Unfinished business. A difficult relationship may sound through quietly (“We didn’t always walk the same road”). The service still remains a place of reconciliation; what stayed unresolved belongs in private conversation afterwards.

Copying template eulogies. Ready-made eulogies from the internet ring hollow in the chapel, because every sentence is written to fit anyone. If you use phrasing aids while writing a eulogy, replace every interchangeable word with one of your own. Fully written eulogy examples with notes on structure and tone are available here, as a reference for what honest sentences sound like.

How your eulogy comes together with eloqole

You describe, at your own pace, who this person was and which memories should remain: in keywords, unsorted, just as they come. eloqole orders them and shapes them into a speech in a calm, dignified tone, at the length you feel able to carry. You change every sentence until it rings true, and take the printed text with you, something to hold on to on the day of the funeral.

1

Tell

Keywords, names, moments — eloqole asks the right follow-up questions, rough notes are fine.

2

Shape

Pick tone and speaking time. Rearrange the outline until it fits.

3

Deliver

Read the finished speech, refine it and rehearse with the teleprompter until it sticks.

Frequently asked questions

+What goes into a eulogy?

The person as they really were. Two or three concrete memories that show them: their way of laughing, their garden, the phrase everyone knew them by. Add a word of thanks to those who cared for them, and a few words for those who are grieving now.

+How do you begin a eulogy?

Briefly greet those present and say who you are. Then start with an image that shows the person: “The first thing my father did every morning was turn on the radio. The kitchen has been quiet for three weeks now.” A concrete sentence is easier to speak than any solemn formula.

+How long should a eulogy be?

Five to ten minutes. That is enough to honor a person without overwhelming the mourners. Speak more slowly than you normally would. On this day, pauses are part of the speech.

+Can a eulogy include lighter memories?

Yes, if they are loving. A moment that makes the mourners smile briefly, because that is exactly how they knew him, often honors the person more than any solemn phrase. A eulogy that is humorous throughout only works if the deceased was that kind of person. When in doubt, one warm anecdote is enough.

+Is it okay to cry while I speak?

Yes. Nobody in the chapel expects composure, and tears take nothing away from the speech. If your voice breaks, pause, breathe, take a sip of water, and go on. The mourners wait with you — that is never an awkward moment, it is a shared one.

+What if I can't go on speaking?

Arrange it beforehand. Give a copy of the eulogy to someone you trust. They can take over or read the rest if you can't continue.

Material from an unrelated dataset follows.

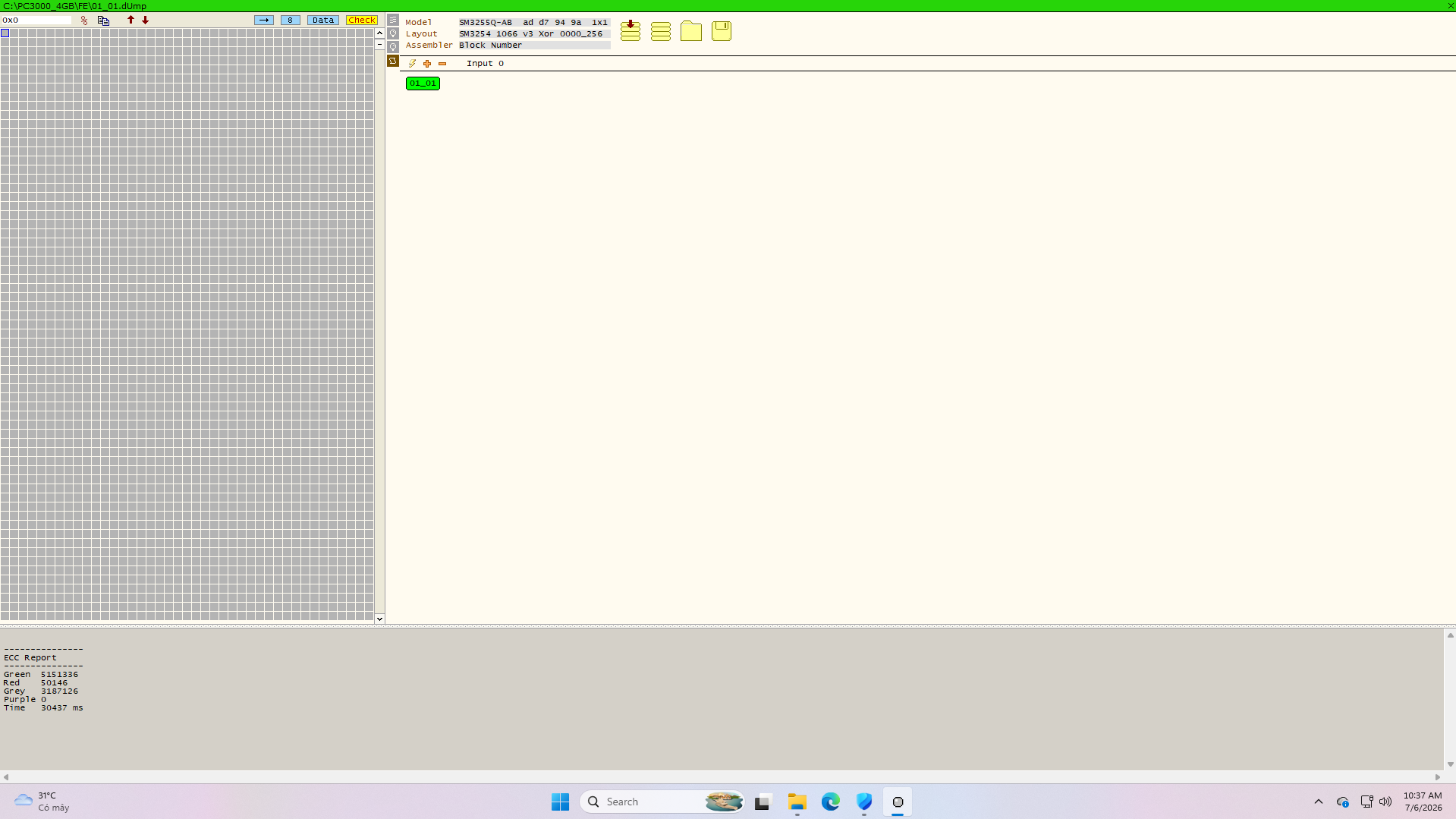
Task: Click the blue Data button
Action: (323, 20)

Just knowing that option exists makes the speaking easier.

+Who gives the eulogy, and what does a celebrant cost?

Family, friends, a minister, or a funeral celebrant. If you want to hire a celebrant, expect roughly 300 to 600 dollars depending on the region; in a preparatory meeting they collect the family's memories. Many mourners still speak themselves: nobody knew the person the way they did.

+What is the difference between a eulogy and graveside words?

The eulogy is given at the funeral service in the chapel or funeral home and honors the life of the deceased. Graveside words are shorter and spoken at the grave itself, often just a few sentences before the burial. In everyday use the terms blur. Funeral speech, tribute, and the older term funeral oration all mean the same form.